Read the records below. Copy each line where the string "Task" occurs.

(Entries shown)

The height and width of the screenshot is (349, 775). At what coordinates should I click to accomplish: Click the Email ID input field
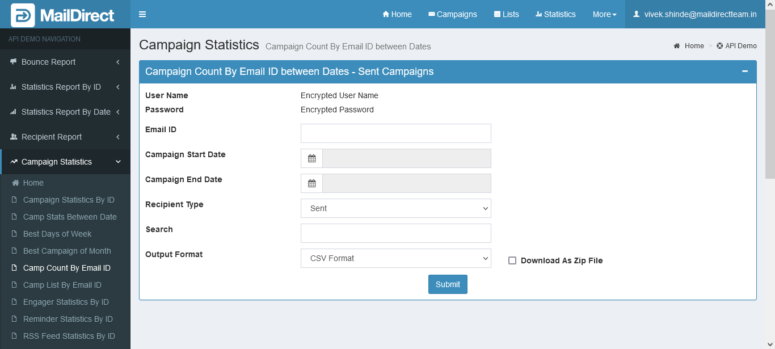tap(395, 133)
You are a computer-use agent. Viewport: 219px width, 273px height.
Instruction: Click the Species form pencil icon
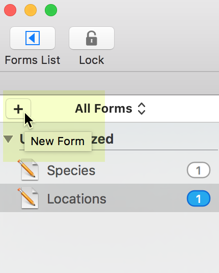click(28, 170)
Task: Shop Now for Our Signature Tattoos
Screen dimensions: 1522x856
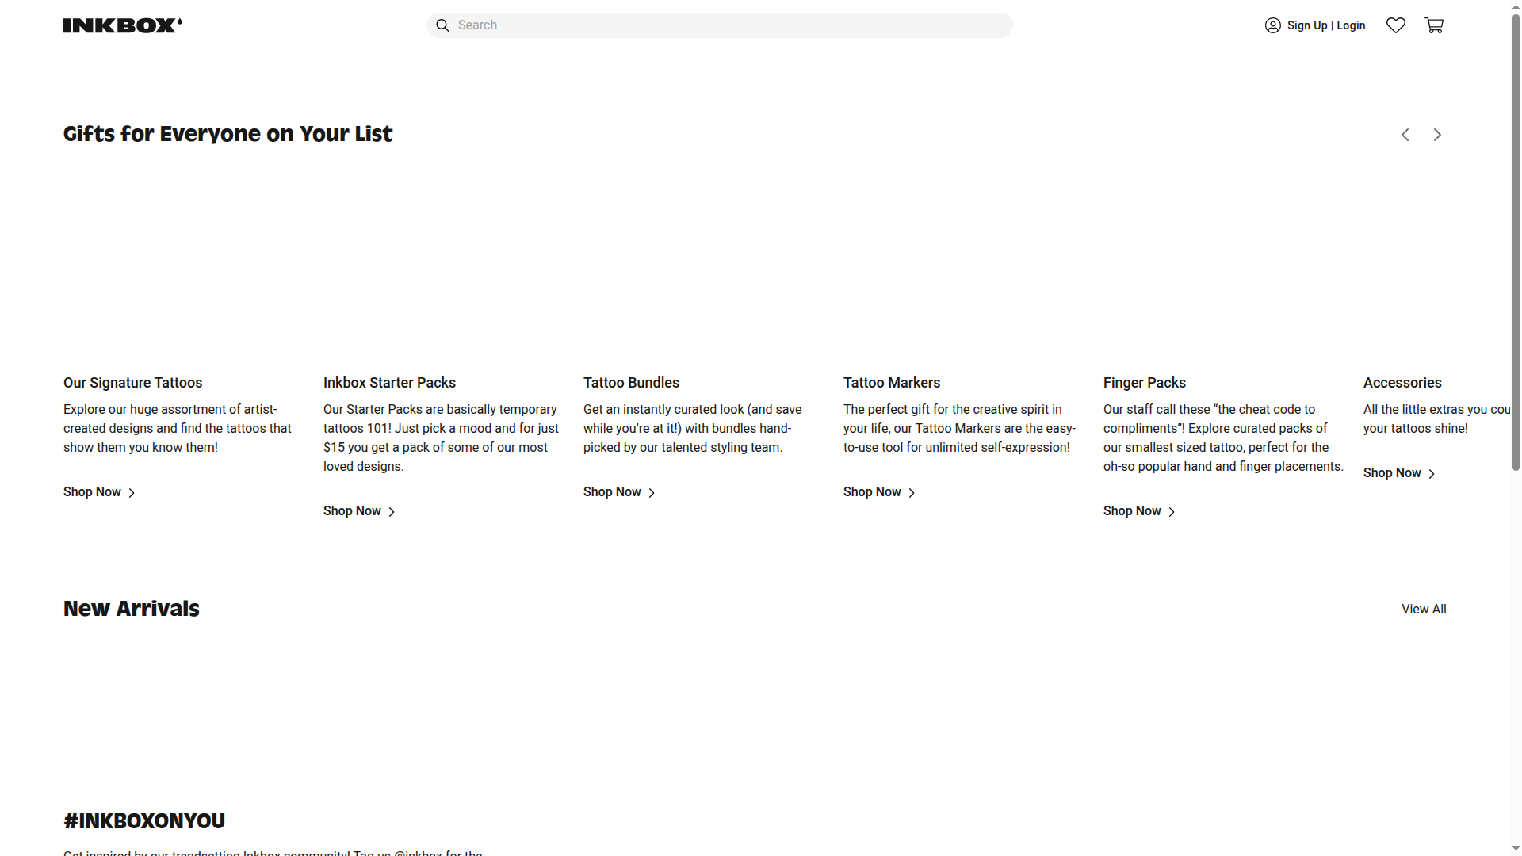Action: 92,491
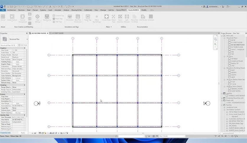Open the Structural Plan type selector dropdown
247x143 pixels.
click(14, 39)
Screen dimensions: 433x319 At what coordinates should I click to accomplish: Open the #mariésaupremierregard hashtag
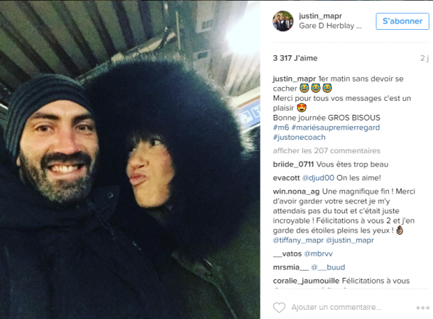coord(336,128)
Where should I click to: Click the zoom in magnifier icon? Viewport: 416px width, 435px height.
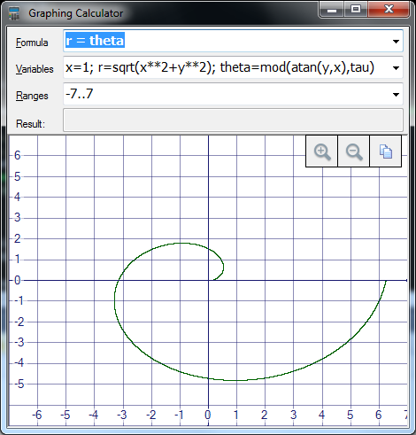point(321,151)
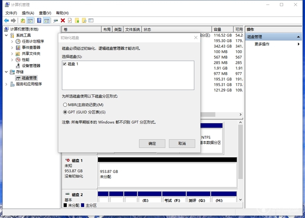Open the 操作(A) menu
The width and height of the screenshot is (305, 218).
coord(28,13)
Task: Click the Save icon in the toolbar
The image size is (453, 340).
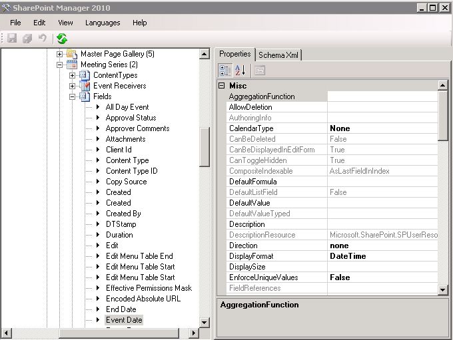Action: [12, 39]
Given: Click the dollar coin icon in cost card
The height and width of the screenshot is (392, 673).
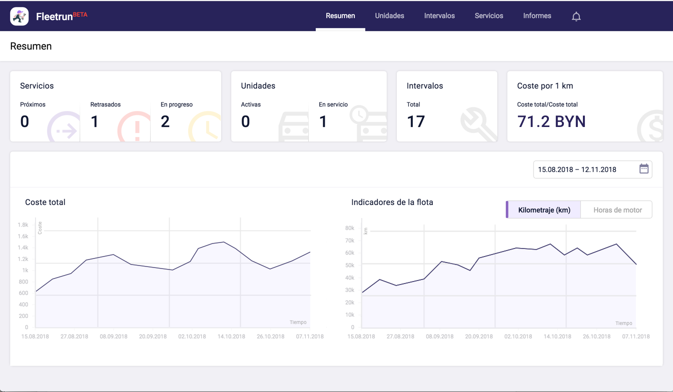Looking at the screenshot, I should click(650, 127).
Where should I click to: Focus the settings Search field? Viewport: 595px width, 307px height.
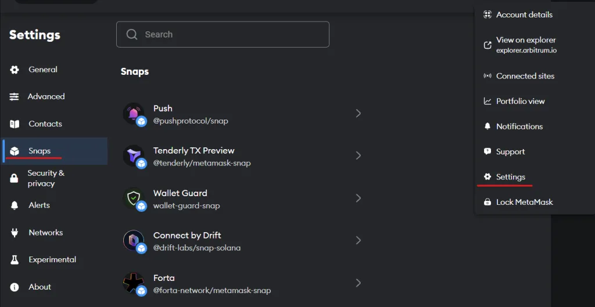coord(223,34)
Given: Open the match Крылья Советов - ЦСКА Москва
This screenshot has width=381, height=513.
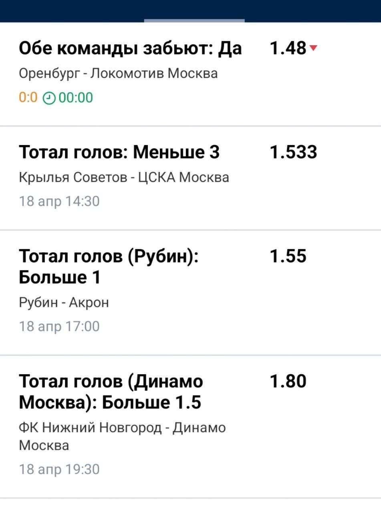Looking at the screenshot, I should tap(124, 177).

(End Entries shown)
(Entries shown)

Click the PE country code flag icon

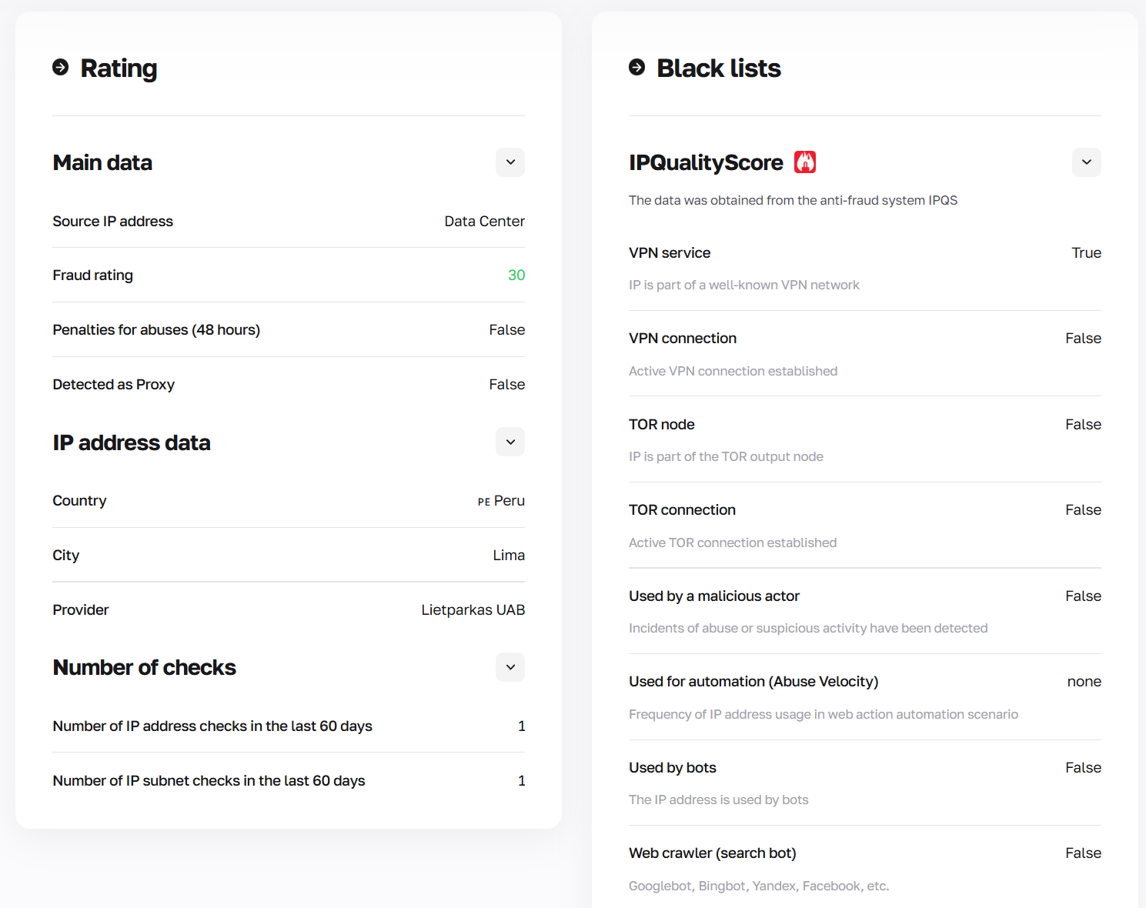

(End Entries shown)

### Expected output
Task: Shop Now for Our Signature Tattoos
Task: Click the Save icon in the toolbar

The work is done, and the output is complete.